[The Wonders of the invisible World]. Obra del escritor norteamericano Cotton Mather (1663-1728), publicada en 1693. Pastor protestante, predicador y escritor de notable fama en su época, hijo de Increase Mather, también eclesiástico y presidente del Harvard College, tuvo una intervención notable en la formación espiritual de sus contemporáneos, así como en algunos sucesos sociales y políticos de Nueva Inglaterra y de su ciudad nativa, Boston, en una época posterior en pocos decenios a las primeras emigraciones.
Su fama se ha basado desgraciada e injustamente en los escándalos, procesos y feroces ejecuciones por brujería que ocurrieron en dicho período y, particularmente, en el episodio de Salem. En verdad, su única culpa está en haber creído lo que casi todos los de su época creían y haberlo tratado ampliamente en sus sermones y escritos: no para atacar a los presuntos reos (los cuales, por otra parte, muchas veces se confesaron y se creyeron a sí mismos reos), sino para corregir en lo posible las inclinaciones diabólicas, para sugerir la única cura que creía útil a las víctimas (o sea, la práctica de la religión) y para amonestar además a los jueces contra ciertos excesos como el de condenar a muerte a un acusado por la sencilla «prueba espectral» («spectral evidence»), es decir, la aparición de la presunta bruja o brujo en los sueños de la víctima.

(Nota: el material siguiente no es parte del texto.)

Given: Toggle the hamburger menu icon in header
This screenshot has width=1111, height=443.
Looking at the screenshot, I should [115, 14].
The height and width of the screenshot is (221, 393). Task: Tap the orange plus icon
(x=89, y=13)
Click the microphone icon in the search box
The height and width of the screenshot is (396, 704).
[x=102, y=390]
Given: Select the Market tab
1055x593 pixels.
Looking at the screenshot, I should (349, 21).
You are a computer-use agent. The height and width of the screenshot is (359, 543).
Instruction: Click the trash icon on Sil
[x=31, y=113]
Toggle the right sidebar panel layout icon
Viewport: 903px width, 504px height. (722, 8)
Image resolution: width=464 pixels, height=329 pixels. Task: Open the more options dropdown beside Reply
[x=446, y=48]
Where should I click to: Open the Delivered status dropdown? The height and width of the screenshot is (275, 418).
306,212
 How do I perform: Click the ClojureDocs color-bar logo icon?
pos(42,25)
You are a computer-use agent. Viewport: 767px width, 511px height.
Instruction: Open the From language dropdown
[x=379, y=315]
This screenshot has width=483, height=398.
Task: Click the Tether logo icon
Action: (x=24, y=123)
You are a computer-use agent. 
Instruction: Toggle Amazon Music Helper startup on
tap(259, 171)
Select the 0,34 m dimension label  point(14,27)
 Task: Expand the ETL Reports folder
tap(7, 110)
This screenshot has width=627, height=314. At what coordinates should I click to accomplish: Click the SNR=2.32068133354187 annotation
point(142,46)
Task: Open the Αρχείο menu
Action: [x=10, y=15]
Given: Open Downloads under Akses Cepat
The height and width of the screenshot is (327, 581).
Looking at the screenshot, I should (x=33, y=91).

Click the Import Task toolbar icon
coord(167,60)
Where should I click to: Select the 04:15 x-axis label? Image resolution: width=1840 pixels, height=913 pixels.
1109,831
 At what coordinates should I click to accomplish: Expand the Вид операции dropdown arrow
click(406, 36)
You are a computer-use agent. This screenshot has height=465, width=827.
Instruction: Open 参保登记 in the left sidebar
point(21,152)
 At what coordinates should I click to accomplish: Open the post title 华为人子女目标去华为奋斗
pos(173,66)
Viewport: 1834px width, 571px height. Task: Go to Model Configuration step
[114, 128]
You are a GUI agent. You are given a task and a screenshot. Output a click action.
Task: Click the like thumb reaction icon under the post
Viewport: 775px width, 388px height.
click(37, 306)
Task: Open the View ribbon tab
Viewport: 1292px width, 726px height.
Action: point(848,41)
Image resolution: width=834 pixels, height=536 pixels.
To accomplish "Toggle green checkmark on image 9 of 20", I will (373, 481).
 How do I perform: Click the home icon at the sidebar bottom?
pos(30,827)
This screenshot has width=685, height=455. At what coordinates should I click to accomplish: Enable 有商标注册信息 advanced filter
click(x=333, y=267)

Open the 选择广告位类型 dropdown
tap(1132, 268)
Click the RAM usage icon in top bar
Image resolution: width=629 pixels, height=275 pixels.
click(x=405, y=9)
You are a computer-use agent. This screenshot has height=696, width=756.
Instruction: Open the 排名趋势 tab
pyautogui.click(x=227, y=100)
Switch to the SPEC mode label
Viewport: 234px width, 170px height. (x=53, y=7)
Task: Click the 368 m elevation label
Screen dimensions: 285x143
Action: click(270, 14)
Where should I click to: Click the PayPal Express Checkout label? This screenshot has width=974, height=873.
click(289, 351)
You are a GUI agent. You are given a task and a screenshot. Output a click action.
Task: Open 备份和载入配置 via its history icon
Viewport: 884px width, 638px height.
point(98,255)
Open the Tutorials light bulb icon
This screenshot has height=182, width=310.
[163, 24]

Ya en el volumen de las Memorables Providencias [Memorable Providences, 1689], encontramos un discurso suyo de 1681, anterior a la matanza de Salem, que se titula «Wonders of the Invisible World», y que es un breve tratado teologicomoral sobre brujería, sus orígenes y sus remedios. En 1693, después de una visita a Salem en la que había recogido material para su «Historia de la brujería y de los endemoniados», y después de haber seguido de cerca los sucesos de los niños Godwin, de Boston, probablemente histéricos o epilépticos, publicó la primera edición, en 150 páginas, de sus Maravillas, de la que pronto se hicieron en Londres varias ediciones muy ampliadas, y que iba acompañada por un apéndice escrito por su padre. Contiene un «relato de un crimen reciente cometido por un grupo de brujas en Suecia», que recordaba los casos más clamorosos ocurridos en Nueva Inglaterra. Esta obra, como las demás del mismo género de Mather, sólo tiene ya un valor historicoanecdótico: bastante injusta y unilateralmente, cierta publicidad del siglo XIX quiso basarse en estos libros para atribuir a Mather la figura de un fanático perseguidor de brujas.